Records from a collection
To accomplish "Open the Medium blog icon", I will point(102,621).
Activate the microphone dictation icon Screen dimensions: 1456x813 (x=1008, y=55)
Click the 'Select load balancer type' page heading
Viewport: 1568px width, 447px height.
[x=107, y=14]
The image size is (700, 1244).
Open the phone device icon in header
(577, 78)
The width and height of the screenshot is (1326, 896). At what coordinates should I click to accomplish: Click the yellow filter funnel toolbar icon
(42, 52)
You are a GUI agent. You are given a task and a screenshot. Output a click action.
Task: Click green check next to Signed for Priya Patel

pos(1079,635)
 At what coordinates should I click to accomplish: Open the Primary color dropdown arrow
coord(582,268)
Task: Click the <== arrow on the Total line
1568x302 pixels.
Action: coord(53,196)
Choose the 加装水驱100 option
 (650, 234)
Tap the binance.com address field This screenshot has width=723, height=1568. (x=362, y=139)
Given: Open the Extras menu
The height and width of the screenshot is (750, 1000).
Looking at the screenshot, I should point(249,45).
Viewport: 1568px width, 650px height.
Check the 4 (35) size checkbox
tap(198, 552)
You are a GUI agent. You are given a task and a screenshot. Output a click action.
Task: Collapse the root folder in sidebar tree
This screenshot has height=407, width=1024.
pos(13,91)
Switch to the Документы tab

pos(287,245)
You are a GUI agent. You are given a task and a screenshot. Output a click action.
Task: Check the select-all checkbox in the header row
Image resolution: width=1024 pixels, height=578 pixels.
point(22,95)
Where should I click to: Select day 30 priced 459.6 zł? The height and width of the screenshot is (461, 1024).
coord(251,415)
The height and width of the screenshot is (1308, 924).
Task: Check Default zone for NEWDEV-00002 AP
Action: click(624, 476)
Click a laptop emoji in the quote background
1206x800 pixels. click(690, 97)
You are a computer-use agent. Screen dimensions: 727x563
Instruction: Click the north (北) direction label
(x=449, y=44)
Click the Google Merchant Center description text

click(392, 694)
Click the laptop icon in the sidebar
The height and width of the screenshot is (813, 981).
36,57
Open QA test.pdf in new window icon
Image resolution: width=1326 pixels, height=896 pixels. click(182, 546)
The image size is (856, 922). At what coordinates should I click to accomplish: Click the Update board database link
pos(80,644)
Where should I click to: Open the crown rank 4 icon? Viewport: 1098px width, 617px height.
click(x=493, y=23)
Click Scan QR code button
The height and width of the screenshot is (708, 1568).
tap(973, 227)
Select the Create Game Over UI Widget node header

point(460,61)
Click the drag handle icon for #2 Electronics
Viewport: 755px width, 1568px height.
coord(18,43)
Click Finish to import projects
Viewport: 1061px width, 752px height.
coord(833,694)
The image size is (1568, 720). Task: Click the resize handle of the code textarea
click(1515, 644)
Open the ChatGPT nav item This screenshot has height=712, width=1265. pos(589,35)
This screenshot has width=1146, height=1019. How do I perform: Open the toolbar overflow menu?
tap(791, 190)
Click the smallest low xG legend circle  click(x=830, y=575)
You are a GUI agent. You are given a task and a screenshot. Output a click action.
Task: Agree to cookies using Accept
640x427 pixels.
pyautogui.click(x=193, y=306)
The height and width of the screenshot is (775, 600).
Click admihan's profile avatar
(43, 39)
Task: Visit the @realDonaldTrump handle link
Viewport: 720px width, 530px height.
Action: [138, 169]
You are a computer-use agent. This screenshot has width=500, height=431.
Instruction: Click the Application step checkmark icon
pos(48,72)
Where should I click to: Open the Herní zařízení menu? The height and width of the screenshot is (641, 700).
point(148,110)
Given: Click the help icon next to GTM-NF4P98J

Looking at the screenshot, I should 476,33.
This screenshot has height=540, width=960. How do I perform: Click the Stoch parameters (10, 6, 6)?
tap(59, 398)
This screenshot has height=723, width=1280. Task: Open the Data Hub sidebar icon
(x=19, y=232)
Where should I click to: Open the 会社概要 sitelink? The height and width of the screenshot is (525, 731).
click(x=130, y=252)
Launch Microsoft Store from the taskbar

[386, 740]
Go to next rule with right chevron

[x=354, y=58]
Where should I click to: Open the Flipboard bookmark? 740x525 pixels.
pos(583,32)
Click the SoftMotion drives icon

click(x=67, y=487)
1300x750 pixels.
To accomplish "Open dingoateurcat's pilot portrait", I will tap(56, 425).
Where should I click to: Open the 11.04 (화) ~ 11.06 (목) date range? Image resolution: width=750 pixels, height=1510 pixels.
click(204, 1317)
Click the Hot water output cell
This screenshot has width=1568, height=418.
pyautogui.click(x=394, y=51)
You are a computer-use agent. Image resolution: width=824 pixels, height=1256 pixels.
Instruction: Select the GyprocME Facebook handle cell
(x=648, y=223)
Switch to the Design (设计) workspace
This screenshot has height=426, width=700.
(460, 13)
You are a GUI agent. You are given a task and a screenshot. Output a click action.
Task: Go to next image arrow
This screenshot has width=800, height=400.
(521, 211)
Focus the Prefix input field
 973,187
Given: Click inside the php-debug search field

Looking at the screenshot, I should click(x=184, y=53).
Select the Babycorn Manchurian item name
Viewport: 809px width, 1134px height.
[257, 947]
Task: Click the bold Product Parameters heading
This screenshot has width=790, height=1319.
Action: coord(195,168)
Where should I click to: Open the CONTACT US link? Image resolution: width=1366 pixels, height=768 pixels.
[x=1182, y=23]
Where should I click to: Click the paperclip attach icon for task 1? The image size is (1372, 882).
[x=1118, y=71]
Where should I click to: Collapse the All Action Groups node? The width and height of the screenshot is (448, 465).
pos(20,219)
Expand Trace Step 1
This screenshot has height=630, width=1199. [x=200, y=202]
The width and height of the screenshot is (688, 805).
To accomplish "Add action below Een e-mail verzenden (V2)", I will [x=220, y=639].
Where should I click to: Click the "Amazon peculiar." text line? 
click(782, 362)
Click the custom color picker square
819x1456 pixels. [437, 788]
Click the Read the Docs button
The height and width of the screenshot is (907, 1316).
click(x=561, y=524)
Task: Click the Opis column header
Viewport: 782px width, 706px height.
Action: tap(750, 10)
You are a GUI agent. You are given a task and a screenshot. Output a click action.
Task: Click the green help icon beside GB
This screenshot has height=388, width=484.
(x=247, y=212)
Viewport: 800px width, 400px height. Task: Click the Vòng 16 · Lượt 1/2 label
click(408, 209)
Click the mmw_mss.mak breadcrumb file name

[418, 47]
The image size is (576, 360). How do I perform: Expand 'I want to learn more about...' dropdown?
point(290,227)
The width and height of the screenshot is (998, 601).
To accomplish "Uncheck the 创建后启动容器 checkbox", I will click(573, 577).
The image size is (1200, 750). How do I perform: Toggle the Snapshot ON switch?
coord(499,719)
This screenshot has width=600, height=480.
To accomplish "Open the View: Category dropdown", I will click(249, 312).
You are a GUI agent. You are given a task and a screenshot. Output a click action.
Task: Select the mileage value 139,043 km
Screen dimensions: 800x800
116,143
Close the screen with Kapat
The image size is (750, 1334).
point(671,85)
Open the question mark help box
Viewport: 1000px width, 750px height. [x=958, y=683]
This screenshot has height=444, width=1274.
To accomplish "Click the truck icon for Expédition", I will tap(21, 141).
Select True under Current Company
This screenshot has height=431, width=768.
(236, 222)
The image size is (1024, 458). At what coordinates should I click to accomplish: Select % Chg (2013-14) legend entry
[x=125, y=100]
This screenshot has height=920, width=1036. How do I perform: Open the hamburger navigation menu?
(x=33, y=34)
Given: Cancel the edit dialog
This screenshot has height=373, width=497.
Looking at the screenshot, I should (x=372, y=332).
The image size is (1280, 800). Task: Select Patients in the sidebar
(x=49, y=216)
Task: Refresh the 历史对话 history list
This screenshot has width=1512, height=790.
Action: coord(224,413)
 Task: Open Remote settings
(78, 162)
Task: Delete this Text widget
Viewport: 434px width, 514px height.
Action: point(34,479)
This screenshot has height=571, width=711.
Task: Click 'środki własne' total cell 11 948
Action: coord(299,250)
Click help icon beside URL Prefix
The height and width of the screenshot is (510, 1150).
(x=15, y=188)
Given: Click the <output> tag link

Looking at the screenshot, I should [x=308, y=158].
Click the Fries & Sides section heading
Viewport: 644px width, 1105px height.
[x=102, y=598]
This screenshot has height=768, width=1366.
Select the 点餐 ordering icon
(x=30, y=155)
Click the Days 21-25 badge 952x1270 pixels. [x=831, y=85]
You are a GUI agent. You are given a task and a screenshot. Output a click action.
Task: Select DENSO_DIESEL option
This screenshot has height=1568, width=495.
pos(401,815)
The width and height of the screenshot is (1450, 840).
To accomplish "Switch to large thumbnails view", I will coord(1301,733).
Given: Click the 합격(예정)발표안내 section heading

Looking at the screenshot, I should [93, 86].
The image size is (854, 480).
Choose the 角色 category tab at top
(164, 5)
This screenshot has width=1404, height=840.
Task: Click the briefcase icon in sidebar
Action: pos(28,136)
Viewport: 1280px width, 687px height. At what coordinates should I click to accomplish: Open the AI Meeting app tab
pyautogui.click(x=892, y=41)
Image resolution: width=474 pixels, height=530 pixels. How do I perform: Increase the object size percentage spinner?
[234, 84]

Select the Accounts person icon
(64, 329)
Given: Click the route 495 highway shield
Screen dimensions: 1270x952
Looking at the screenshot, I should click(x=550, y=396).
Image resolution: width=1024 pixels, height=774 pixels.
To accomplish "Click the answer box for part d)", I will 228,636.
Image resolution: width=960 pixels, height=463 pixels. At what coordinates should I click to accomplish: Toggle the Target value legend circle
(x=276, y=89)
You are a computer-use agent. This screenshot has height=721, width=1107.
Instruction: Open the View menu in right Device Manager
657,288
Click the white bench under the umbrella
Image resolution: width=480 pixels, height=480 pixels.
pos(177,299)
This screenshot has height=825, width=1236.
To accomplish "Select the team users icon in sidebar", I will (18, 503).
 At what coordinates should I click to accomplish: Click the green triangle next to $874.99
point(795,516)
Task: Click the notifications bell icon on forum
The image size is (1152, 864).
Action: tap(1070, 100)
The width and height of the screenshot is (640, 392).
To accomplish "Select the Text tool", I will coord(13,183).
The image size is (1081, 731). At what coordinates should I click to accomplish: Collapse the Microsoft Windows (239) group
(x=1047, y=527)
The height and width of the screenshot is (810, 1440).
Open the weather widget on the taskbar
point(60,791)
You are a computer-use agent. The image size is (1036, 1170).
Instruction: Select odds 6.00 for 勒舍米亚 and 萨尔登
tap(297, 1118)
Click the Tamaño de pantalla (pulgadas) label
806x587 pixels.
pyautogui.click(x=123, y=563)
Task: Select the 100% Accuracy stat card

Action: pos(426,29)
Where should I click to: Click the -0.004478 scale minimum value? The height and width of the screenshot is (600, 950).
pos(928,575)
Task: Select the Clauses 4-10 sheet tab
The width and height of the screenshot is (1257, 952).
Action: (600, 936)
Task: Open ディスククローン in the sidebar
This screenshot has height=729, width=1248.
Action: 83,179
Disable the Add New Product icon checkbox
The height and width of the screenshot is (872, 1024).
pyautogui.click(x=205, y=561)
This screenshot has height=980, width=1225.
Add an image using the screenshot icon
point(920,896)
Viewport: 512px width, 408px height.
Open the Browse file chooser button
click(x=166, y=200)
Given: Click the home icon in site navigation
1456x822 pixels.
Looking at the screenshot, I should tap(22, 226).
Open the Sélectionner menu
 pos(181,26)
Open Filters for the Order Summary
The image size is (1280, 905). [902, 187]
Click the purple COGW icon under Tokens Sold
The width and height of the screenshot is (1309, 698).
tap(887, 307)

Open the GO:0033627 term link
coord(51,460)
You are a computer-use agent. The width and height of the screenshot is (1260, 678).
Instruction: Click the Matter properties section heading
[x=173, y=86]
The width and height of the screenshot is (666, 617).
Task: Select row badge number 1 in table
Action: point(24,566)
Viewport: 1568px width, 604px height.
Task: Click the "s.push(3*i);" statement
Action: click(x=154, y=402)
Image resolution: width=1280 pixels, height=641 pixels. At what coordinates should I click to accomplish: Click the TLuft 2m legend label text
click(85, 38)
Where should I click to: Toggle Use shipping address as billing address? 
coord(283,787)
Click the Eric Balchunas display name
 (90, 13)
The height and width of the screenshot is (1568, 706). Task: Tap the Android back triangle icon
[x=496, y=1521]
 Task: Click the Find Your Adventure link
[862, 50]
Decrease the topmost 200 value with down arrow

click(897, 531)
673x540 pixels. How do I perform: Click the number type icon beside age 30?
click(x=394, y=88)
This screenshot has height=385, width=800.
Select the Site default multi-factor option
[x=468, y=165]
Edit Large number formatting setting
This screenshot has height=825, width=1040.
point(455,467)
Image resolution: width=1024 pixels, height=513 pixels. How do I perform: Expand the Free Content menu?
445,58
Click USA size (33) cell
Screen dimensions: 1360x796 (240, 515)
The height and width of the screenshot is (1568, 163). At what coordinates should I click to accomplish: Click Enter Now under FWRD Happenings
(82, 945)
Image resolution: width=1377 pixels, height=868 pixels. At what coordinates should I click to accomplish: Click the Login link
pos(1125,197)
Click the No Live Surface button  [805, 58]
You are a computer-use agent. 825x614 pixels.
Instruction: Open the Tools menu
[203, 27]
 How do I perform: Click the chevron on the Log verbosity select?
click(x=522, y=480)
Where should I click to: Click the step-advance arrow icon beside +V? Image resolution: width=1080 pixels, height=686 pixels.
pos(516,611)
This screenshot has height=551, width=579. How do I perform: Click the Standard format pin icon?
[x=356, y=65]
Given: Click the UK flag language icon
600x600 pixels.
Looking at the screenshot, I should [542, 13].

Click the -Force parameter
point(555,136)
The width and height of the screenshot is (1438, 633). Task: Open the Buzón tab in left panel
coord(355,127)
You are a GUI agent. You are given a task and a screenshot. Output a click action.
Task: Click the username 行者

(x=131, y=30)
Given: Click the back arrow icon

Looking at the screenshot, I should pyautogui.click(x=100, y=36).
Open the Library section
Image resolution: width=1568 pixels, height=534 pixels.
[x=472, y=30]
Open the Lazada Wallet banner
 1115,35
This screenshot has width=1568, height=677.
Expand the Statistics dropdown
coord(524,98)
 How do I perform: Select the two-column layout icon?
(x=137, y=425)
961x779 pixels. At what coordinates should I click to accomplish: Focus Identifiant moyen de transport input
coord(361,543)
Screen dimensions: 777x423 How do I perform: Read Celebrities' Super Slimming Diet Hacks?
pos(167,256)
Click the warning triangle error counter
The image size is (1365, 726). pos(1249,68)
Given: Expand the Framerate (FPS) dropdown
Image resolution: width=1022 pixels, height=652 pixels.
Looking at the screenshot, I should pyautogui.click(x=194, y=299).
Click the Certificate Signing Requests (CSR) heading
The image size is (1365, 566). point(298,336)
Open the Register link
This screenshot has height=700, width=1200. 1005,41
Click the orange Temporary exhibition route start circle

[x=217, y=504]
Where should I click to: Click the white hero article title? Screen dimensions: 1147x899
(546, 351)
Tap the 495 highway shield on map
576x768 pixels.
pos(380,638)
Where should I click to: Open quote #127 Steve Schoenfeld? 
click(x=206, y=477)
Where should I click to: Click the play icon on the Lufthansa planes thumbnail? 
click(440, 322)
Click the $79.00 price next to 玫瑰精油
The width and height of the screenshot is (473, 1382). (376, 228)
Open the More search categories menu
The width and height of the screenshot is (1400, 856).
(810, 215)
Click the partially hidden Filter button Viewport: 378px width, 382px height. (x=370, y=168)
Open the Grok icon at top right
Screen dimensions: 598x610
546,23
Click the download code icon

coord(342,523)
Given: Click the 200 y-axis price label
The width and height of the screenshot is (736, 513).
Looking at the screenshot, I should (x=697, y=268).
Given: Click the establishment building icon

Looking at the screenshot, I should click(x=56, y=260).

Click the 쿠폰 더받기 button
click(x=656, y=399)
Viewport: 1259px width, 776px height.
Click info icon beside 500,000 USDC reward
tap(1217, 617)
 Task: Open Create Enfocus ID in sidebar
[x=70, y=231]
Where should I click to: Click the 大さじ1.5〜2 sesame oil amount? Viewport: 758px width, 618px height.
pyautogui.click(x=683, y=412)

**Task details:** Would you please return all lines of the data that include the word "highway"?

**Output for this exercise:**
Given: Click the route 495 highway shield
Tap the 495 highway shield on map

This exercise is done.